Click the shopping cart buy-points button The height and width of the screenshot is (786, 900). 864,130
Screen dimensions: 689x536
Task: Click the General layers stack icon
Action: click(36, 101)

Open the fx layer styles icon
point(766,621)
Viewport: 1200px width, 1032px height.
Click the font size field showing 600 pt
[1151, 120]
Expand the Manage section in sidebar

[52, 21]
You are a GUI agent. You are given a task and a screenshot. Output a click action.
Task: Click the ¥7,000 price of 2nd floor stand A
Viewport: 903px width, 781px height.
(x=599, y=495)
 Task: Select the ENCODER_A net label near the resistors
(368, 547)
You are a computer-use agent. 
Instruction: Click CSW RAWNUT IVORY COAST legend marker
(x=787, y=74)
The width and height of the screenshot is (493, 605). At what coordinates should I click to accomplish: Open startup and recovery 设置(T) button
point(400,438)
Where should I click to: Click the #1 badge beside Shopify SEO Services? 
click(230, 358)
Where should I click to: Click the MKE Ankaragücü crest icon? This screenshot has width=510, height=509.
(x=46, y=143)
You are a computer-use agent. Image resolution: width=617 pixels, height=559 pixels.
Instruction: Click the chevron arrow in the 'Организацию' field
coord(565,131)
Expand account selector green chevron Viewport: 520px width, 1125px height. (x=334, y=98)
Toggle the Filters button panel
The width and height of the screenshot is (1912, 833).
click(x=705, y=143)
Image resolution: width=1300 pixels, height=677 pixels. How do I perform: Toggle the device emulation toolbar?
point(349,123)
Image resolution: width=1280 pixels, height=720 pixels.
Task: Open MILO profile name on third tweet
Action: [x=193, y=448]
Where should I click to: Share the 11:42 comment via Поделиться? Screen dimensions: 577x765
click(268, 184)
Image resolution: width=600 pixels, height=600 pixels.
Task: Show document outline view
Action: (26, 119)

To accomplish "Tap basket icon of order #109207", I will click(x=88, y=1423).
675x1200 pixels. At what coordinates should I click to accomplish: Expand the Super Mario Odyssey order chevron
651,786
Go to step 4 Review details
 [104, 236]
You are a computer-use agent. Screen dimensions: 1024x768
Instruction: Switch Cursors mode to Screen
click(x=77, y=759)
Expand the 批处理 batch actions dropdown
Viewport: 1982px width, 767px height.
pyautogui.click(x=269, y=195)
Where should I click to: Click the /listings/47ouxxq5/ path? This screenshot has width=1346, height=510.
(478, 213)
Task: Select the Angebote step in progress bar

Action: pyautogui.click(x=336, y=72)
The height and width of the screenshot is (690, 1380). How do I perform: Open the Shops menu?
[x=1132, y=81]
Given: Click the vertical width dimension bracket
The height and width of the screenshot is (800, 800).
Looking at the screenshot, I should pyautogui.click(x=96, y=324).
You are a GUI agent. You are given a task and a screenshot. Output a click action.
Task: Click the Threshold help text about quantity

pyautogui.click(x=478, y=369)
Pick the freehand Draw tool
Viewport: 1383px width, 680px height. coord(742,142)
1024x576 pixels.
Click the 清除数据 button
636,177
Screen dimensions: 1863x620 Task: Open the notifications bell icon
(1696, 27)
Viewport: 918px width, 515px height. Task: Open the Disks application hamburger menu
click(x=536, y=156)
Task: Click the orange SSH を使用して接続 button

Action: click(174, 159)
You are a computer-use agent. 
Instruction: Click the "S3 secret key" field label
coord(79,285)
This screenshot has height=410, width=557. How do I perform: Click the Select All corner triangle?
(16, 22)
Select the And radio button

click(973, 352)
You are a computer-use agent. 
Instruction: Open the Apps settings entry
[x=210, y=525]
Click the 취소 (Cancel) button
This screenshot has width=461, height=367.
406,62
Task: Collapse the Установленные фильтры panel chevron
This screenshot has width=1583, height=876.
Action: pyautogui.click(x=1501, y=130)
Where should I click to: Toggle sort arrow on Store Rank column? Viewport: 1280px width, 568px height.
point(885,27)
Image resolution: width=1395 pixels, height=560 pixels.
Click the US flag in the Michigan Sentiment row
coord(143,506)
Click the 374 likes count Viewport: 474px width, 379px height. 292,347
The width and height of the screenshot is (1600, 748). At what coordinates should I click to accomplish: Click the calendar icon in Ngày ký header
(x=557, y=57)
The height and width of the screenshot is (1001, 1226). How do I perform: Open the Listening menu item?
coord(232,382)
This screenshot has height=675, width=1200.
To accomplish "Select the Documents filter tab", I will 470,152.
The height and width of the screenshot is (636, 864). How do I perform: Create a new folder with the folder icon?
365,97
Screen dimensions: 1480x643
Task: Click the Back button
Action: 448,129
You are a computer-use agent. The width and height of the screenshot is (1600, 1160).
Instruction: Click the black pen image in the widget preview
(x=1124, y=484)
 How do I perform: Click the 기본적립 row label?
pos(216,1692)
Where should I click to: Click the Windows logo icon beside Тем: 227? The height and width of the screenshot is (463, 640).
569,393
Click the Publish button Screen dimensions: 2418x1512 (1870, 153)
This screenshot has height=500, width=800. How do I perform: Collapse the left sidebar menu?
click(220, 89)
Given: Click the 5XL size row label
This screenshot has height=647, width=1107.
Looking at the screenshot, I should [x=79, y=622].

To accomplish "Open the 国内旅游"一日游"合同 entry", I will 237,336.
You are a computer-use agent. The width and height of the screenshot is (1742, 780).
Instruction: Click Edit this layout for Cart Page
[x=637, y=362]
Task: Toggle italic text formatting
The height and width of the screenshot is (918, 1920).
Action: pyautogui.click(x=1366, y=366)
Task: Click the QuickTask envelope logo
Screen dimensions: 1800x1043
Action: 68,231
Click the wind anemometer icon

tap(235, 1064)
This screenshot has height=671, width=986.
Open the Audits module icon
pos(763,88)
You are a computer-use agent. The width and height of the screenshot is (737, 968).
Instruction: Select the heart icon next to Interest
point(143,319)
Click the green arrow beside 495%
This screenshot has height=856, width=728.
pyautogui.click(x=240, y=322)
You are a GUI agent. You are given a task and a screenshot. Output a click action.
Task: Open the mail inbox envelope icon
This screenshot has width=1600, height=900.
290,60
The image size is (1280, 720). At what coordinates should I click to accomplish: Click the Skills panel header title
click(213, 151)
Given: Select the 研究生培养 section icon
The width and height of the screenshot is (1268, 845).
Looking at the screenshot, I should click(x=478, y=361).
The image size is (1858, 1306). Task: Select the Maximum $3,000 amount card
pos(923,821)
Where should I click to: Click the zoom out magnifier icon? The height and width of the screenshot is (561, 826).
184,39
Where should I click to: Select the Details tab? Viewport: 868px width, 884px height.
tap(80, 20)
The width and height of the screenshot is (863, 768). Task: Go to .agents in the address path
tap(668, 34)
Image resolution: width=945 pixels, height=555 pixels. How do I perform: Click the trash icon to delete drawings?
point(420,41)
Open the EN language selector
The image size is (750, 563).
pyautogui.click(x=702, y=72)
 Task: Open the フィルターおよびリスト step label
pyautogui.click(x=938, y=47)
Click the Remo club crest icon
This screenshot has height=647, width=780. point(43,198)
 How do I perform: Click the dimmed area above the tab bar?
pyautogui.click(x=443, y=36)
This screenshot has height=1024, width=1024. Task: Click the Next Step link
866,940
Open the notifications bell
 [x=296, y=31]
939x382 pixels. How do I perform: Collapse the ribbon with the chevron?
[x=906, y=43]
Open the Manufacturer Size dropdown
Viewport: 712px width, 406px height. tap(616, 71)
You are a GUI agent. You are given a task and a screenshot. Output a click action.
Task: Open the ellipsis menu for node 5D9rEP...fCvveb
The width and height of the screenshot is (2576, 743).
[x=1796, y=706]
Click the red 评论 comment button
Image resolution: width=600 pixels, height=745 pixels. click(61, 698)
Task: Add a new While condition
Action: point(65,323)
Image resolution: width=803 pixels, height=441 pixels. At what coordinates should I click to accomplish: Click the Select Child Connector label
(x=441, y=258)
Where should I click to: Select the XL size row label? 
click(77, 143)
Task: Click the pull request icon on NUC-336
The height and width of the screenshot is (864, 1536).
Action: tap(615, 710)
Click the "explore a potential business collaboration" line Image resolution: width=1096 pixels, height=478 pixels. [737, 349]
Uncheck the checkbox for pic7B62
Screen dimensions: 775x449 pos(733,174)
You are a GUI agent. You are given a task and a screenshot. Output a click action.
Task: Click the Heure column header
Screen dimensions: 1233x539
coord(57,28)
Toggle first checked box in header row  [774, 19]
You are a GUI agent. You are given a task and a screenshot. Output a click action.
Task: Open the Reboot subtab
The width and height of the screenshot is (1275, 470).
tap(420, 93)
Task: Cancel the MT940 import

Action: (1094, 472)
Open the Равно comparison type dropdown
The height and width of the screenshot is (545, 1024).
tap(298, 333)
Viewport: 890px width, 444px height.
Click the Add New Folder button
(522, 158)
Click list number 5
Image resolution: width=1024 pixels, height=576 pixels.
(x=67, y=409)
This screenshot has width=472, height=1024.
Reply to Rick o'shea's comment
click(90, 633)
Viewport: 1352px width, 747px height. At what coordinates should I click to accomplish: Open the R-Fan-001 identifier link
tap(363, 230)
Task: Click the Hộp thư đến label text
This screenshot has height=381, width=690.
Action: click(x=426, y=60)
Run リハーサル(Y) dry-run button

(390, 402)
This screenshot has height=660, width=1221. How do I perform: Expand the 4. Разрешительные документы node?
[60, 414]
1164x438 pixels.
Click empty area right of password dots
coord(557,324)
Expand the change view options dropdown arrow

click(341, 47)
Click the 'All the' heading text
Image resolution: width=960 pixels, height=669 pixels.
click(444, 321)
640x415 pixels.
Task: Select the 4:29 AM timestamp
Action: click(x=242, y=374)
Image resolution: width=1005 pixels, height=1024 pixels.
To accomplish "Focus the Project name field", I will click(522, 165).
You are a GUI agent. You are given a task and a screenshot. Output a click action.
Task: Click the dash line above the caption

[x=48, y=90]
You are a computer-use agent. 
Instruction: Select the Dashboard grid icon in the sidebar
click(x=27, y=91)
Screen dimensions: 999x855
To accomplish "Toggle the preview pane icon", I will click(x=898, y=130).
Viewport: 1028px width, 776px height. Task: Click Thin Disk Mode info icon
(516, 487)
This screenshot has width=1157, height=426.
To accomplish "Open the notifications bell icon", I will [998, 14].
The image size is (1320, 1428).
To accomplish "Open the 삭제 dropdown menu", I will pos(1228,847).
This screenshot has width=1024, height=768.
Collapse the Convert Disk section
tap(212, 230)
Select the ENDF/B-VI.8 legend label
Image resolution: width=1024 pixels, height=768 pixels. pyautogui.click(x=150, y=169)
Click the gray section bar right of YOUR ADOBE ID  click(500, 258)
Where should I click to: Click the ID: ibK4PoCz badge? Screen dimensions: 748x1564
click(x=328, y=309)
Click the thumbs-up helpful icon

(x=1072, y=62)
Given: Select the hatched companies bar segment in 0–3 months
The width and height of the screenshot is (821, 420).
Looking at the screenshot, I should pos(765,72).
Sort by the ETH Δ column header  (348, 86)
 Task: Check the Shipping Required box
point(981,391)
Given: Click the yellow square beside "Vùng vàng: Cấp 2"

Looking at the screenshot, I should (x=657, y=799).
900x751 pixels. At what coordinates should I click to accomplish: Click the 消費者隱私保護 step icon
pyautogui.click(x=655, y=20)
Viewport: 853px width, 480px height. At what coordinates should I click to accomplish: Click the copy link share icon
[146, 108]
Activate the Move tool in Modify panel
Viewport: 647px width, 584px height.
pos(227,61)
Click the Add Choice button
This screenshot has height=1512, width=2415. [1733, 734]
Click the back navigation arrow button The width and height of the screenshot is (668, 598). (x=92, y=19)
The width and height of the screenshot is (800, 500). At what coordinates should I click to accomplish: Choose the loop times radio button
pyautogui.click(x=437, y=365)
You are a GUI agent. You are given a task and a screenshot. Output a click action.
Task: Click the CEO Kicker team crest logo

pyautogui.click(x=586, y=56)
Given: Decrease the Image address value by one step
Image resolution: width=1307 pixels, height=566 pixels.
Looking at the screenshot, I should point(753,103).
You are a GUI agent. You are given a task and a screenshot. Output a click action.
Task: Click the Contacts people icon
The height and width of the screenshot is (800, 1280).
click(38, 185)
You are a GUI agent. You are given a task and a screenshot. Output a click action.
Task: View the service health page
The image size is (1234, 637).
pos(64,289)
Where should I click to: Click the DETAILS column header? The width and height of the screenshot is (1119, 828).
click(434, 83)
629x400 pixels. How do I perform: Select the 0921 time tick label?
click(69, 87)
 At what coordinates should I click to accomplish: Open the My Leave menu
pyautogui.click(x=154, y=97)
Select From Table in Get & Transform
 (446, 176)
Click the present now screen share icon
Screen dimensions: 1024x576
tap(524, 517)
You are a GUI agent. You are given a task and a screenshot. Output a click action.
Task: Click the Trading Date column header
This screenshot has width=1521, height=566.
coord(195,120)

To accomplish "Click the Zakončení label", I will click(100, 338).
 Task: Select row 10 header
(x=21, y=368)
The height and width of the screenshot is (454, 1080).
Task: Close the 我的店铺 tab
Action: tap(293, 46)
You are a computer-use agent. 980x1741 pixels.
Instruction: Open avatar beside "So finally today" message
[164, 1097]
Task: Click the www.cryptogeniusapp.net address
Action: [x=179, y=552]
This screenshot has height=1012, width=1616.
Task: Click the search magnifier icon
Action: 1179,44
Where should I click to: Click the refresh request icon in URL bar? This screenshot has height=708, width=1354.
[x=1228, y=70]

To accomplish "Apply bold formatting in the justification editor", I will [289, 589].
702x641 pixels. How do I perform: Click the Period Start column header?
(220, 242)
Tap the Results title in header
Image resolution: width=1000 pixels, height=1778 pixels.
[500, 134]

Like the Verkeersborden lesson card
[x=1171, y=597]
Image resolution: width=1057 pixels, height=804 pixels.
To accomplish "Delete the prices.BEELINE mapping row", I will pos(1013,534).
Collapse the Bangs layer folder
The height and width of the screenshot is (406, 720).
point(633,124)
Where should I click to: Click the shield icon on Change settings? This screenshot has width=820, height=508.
========
→ ABOUT THIS EXERCISE
The response must hold only the lines above from the line with "900x751 pixels. At" through the line with "Activate the Move tool in Modify panel", each copied exactly, both ends kept.

→ SOLUTION TO THE EXERCISE
900x751 pixels. At what coordinates should I click to accomplish: Click the 消費者隱私保護 step icon
pyautogui.click(x=655, y=20)
Viewport: 853px width, 480px height. At what coordinates should I click to accomplish: Click the copy link share icon
[146, 108]
Activate the Move tool in Modify panel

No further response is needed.